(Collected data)

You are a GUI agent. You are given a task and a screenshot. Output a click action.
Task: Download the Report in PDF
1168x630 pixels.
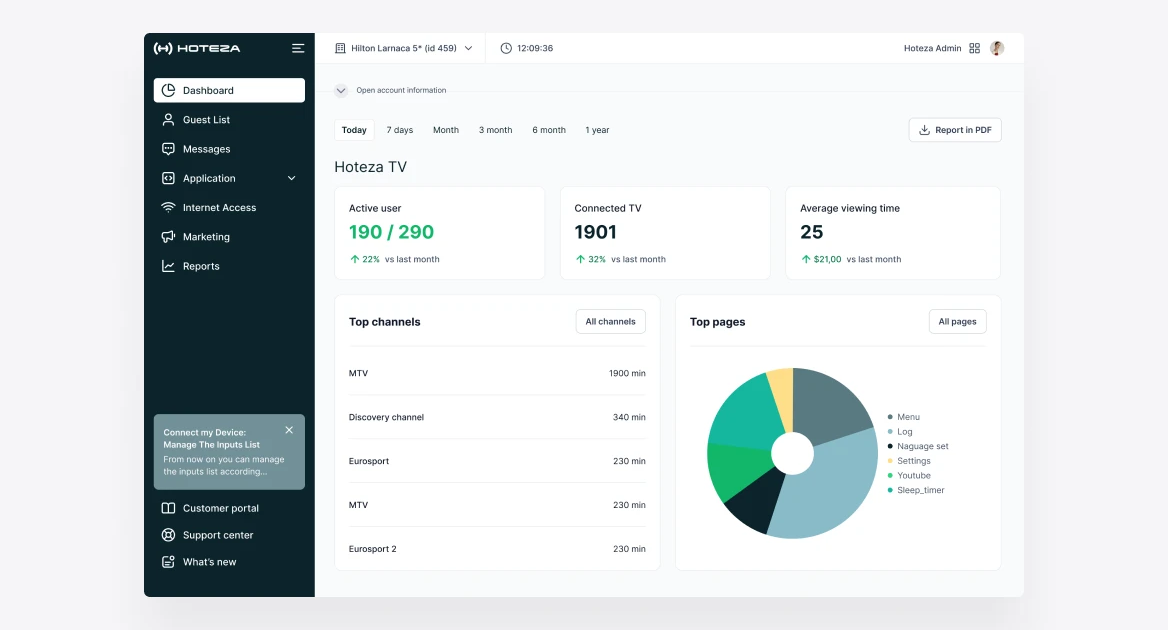pyautogui.click(x=955, y=130)
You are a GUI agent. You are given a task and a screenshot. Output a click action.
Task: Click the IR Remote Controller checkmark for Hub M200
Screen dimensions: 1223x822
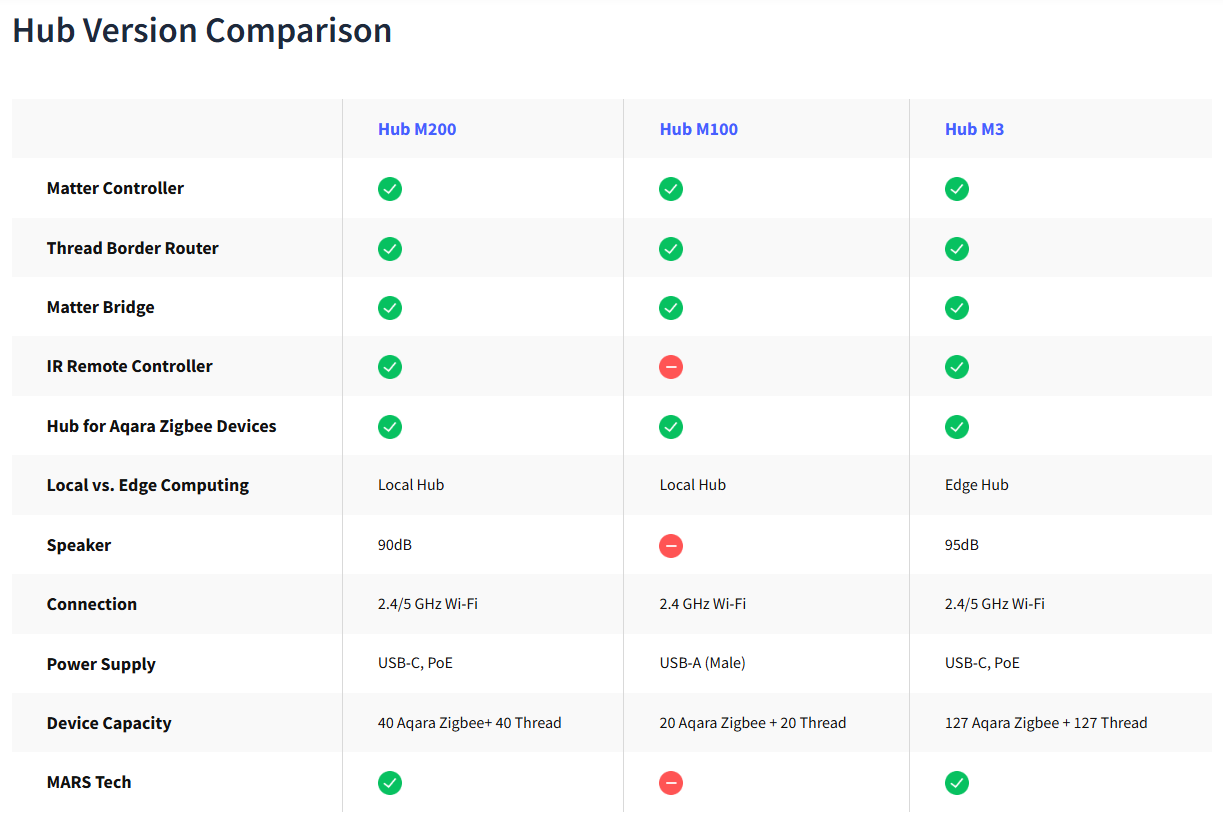click(390, 367)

**Work request:** Full transcription without images: please go through the records and repeat them exactly.

**Result:**
You are a GUI agent. You are given a task and a screenshot. Output a click action.
Task: Download the Report in PDF
1168x630 pixels.
pyautogui.click(x=955, y=130)
You are a GUI agent. You are given a task and a screenshot. Output a click action.
Task: Click the IR Remote Controller checkmark for Hub M200
Screen dimensions: 1223x822
click(390, 367)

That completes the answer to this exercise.